Swap "usage bar" for "storage bar" in the material, starting at the line that contains "The height and" and ending at the line that contains "click(x=669, y=60)", and leave every other word unchanged. Reproduce only those lines, without the pictures.

>> start Input material

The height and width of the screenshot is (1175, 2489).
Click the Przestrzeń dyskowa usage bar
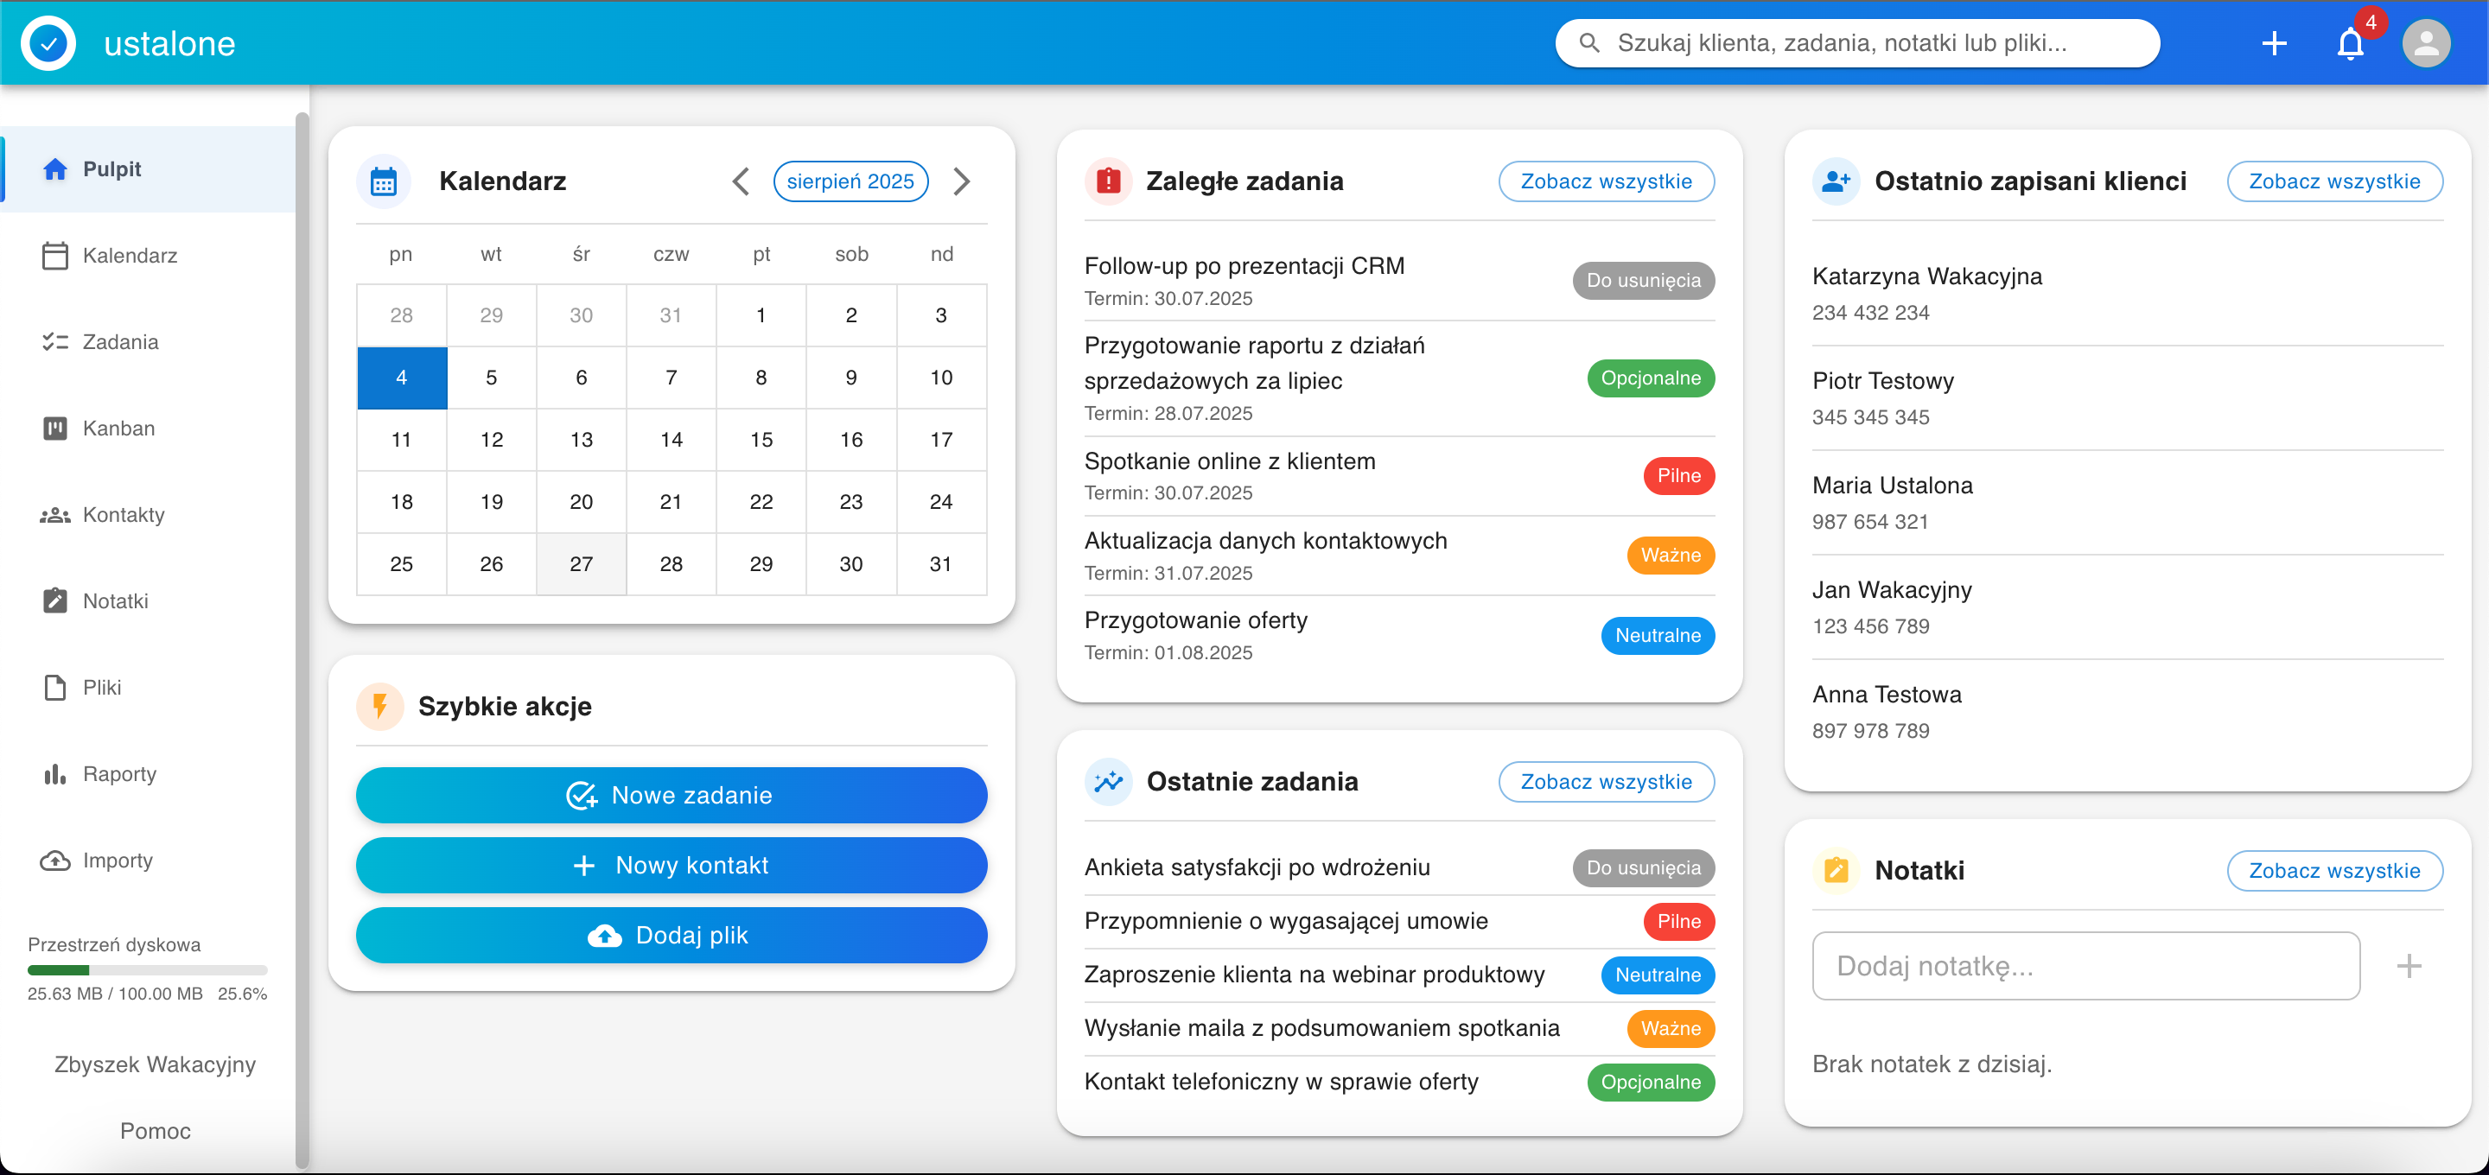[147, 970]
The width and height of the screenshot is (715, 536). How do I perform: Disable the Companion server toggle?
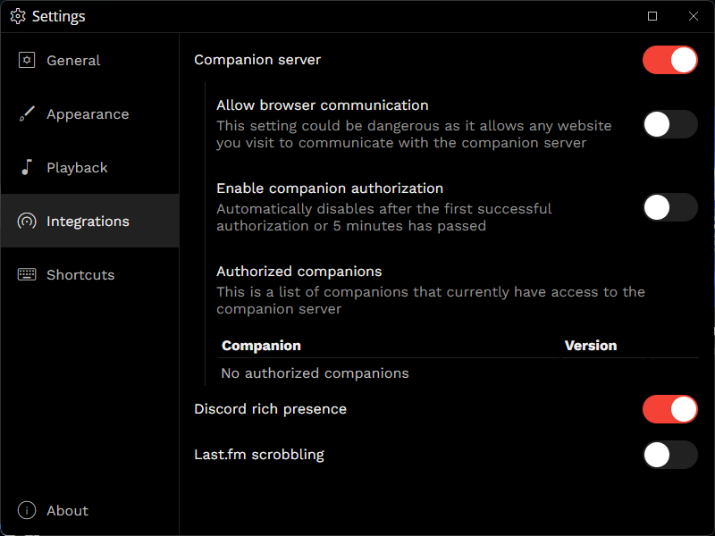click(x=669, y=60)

>> end Input material
>> start Input material

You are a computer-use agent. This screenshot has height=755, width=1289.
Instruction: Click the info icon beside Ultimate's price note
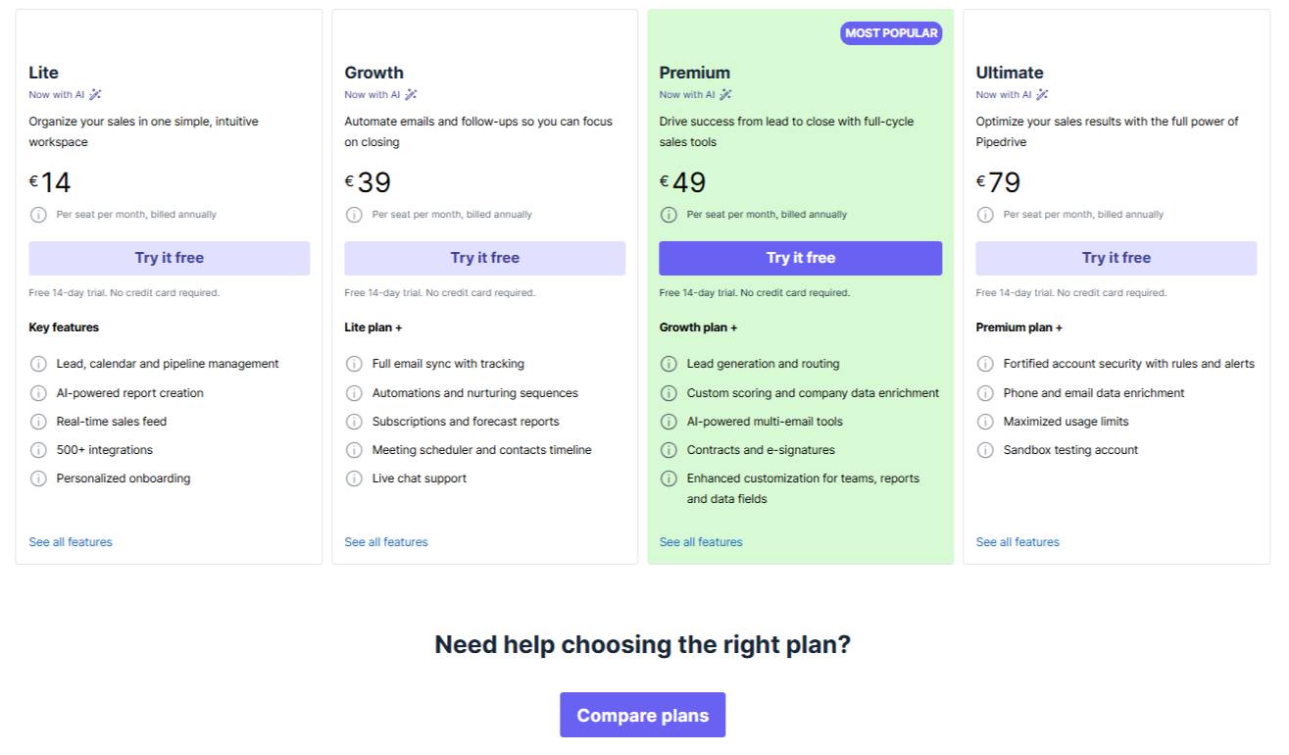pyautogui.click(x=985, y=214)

>> end Input material
>> start Input material

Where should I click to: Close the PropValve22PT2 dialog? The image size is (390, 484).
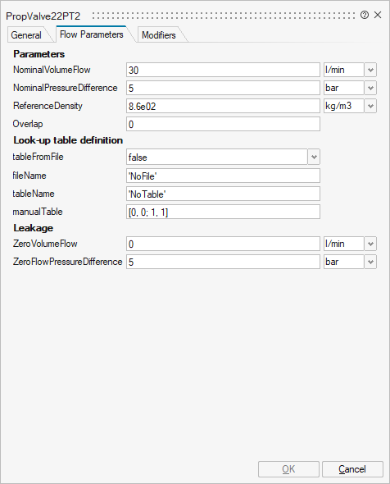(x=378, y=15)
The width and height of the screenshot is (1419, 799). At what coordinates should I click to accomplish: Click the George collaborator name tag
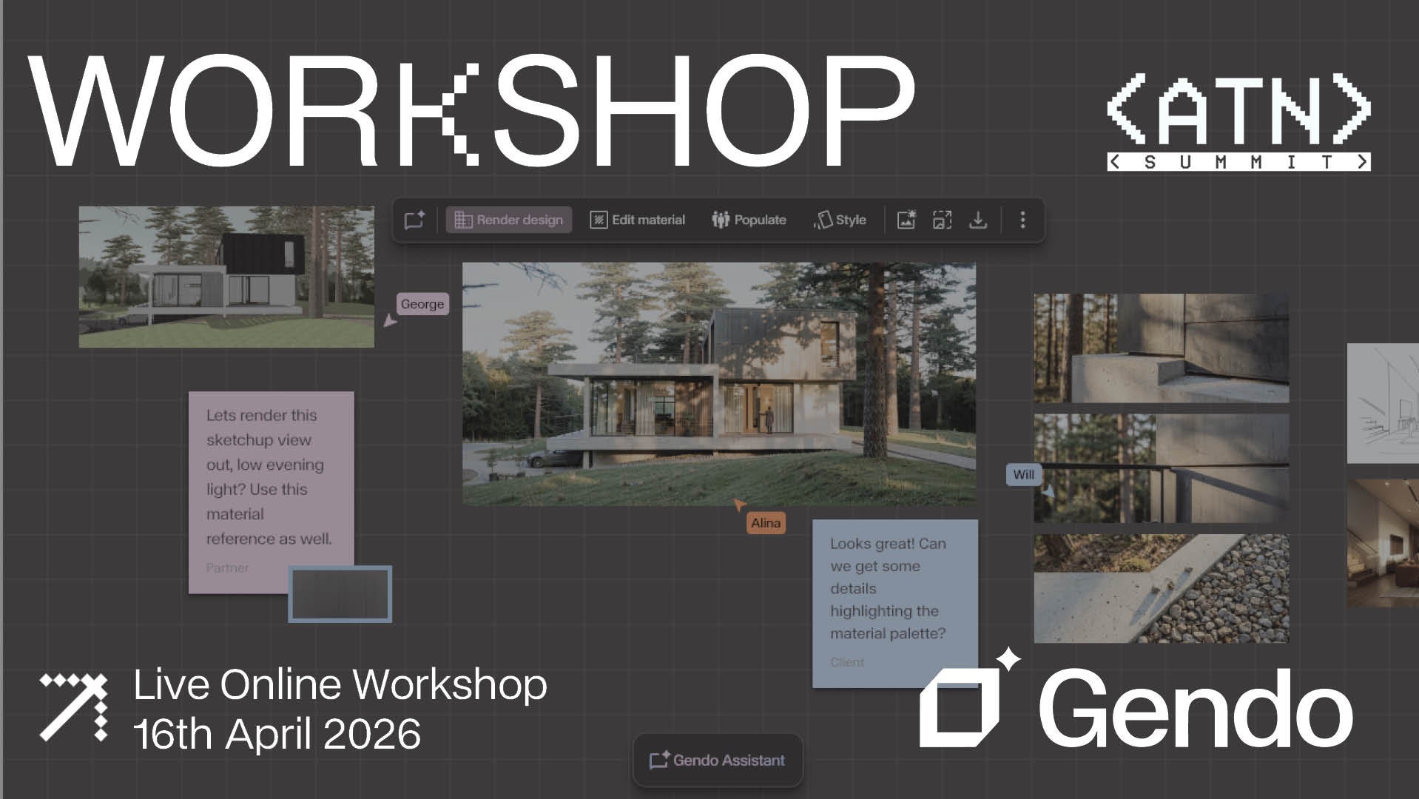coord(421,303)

>> end Input material

Correct result:
The height and width of the screenshot is (1175, 2489).
Click the Przestrzeń dyskowa storage bar
[147, 970]
The width and height of the screenshot is (715, 536). How do I perform: Disable the Companion server toggle?
click(x=669, y=60)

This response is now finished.